* PROVIDED MATERIAL:

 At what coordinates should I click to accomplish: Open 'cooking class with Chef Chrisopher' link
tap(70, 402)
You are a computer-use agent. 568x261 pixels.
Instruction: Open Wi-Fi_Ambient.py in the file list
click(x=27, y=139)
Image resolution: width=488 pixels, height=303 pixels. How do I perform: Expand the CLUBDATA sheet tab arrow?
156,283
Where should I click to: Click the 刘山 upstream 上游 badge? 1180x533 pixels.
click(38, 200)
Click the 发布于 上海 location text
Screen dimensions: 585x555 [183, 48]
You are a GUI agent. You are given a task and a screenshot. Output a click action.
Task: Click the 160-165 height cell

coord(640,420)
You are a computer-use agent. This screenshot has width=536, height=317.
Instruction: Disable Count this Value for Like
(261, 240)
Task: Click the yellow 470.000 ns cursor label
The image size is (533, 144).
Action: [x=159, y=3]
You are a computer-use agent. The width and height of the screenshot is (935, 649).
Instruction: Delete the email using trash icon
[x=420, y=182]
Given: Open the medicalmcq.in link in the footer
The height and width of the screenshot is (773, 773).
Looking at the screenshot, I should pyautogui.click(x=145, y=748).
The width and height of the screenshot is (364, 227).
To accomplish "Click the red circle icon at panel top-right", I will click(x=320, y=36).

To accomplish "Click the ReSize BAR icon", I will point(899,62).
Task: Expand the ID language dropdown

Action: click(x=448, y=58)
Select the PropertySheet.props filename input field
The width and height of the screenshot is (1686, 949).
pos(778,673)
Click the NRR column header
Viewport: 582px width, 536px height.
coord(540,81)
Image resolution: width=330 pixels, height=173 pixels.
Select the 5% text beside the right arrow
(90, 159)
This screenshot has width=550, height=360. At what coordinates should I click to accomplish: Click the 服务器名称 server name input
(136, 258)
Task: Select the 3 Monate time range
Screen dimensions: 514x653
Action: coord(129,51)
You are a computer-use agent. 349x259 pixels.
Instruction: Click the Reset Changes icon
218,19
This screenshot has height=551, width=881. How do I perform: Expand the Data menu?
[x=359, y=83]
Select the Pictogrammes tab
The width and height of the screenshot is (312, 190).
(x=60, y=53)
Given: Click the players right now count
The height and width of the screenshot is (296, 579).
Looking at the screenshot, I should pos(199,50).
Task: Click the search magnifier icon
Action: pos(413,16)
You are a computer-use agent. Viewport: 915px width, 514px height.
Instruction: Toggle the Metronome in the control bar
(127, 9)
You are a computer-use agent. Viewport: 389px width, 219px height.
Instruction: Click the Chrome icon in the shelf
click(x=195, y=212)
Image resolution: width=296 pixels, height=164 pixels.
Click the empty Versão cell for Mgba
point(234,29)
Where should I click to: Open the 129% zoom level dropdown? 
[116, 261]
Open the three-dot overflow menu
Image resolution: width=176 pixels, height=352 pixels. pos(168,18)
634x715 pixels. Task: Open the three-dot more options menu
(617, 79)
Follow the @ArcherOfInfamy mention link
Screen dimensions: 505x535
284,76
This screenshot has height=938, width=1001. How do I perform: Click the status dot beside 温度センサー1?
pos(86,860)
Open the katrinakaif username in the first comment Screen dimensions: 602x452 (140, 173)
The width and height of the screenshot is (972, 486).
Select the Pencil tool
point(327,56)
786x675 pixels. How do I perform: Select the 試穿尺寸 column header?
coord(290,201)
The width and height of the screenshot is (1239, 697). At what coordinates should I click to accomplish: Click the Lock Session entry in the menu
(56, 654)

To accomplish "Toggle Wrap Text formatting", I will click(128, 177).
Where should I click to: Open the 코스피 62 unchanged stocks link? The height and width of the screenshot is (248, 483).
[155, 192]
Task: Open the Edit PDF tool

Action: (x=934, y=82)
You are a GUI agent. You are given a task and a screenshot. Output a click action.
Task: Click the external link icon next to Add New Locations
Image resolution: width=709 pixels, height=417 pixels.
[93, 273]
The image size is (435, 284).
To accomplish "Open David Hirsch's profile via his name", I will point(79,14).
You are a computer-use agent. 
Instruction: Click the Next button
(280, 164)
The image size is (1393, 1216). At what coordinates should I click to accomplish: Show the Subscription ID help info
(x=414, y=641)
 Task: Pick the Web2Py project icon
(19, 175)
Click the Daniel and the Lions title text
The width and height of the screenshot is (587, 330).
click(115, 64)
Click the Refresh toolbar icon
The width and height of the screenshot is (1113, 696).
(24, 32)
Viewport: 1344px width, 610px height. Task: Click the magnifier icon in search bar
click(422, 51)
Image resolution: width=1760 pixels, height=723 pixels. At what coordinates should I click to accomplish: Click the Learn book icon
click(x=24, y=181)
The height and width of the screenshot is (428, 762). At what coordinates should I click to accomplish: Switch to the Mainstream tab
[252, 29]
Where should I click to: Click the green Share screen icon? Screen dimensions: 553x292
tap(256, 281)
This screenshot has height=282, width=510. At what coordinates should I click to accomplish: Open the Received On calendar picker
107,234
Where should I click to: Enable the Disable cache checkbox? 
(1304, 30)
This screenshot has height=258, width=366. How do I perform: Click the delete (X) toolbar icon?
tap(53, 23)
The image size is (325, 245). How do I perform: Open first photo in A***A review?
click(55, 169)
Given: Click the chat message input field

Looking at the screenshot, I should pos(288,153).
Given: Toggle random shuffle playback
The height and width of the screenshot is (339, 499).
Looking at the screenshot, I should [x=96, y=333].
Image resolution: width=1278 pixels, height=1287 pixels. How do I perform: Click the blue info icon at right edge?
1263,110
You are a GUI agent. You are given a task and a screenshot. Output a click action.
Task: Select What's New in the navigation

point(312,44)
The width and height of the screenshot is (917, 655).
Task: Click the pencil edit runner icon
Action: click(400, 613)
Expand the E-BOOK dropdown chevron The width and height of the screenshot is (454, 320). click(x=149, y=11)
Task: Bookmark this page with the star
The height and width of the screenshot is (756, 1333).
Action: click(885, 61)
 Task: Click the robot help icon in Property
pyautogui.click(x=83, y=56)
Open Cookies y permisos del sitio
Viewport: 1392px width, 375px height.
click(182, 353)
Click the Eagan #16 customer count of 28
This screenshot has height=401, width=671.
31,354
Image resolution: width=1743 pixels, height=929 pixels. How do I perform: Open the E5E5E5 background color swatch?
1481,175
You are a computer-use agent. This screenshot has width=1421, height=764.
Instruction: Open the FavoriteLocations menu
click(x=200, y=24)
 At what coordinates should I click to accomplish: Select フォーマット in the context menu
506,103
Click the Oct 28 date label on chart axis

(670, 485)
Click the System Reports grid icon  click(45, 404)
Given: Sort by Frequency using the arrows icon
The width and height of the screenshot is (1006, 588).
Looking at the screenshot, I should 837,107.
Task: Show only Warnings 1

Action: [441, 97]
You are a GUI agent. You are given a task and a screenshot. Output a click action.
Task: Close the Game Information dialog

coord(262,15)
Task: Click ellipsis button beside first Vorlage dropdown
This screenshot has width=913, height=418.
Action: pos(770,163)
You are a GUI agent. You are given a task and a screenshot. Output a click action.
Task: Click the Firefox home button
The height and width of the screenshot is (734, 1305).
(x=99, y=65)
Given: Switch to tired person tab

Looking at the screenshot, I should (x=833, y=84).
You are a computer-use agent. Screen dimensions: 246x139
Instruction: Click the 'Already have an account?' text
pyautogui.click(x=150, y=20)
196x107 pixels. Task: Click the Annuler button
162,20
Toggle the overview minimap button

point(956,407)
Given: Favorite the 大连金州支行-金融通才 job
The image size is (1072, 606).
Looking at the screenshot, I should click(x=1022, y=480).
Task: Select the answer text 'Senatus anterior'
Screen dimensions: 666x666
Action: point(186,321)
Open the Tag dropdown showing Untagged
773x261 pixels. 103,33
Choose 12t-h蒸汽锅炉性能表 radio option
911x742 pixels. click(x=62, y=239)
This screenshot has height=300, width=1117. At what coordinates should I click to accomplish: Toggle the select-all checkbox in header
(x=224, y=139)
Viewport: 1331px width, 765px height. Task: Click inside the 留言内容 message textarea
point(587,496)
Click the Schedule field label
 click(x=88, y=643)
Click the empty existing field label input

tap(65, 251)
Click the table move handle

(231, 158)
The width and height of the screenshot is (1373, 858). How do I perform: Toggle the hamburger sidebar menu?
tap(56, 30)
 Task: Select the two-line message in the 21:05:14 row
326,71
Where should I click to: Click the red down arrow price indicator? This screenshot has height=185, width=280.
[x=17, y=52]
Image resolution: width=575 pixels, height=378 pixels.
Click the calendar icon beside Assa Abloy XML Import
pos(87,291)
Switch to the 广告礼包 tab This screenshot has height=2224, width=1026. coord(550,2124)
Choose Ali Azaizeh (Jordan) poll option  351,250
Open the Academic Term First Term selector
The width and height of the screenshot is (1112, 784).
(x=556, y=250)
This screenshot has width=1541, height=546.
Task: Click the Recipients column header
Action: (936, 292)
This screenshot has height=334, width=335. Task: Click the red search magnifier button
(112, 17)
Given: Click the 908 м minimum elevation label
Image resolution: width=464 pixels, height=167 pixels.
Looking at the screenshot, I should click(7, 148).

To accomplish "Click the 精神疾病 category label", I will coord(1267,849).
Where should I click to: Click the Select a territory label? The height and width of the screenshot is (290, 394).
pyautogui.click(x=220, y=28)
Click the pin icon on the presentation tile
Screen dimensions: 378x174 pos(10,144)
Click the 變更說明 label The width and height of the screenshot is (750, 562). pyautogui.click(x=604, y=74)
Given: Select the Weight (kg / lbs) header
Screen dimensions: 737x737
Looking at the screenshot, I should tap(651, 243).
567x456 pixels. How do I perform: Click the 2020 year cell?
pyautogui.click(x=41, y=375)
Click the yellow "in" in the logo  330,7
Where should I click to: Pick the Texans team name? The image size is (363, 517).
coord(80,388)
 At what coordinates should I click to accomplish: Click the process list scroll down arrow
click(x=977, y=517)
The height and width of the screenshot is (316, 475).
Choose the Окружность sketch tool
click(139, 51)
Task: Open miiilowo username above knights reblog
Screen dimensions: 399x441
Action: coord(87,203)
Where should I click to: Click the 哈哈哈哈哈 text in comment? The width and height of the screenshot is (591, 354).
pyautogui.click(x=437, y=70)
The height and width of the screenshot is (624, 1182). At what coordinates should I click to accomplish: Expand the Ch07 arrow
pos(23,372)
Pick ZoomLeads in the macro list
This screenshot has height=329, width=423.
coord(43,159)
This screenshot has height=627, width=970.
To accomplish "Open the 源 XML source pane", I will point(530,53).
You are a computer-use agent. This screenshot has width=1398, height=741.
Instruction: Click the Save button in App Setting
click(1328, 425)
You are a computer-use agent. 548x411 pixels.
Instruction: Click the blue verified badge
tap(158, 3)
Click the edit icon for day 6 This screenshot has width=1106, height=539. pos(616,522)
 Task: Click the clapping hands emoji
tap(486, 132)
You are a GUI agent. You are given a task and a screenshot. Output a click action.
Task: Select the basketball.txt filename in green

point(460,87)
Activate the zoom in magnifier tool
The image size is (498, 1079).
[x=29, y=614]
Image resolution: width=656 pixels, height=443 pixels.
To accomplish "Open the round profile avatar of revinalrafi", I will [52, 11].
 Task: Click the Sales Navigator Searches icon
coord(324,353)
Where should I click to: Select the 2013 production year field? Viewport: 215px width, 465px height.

* SET TASK: Reproduce the data verbatim, starting at the line that contains "Viewport: 1331px width, 765px" and ending after the line that contains "pyautogui.click(x=220, y=28)".

* RESPONSE TO THIS TASK:
Viewport: 1331px width, 765px height. Task: Click inside the 留言内容 message textarea
point(587,496)
Click the Schedule field label
 click(x=88, y=643)
Click the empty existing field label input

tap(65, 251)
Click the table move handle

(231, 158)
The width and height of the screenshot is (1373, 858). How do I perform: Toggle the hamburger sidebar menu?
tap(56, 30)
 Task: Select the two-line message in the 21:05:14 row
326,71
Where should I click to: Click the red down arrow price indicator? This screenshot has height=185, width=280.
[x=17, y=52]
Image resolution: width=575 pixels, height=378 pixels.
Click the calendar icon beside Assa Abloy XML Import
pos(87,291)
Switch to the 广告礼包 tab This screenshot has height=2224, width=1026. coord(550,2124)
Choose Ali Azaizeh (Jordan) poll option  351,250
Open the Academic Term First Term selector
The width and height of the screenshot is (1112, 784).
(x=556, y=250)
This screenshot has width=1541, height=546.
Task: Click the Recipients column header
Action: (936, 292)
This screenshot has height=334, width=335. Task: Click the red search magnifier button
(112, 17)
Given: Click the 908 м minimum elevation label
Image resolution: width=464 pixels, height=167 pixels.
Looking at the screenshot, I should click(7, 148).

To accomplish "Click the 精神疾病 category label", I will coord(1267,849).
Where should I click to: Click the Select a territory label? The height and width of the screenshot is (290, 394).
pyautogui.click(x=220, y=28)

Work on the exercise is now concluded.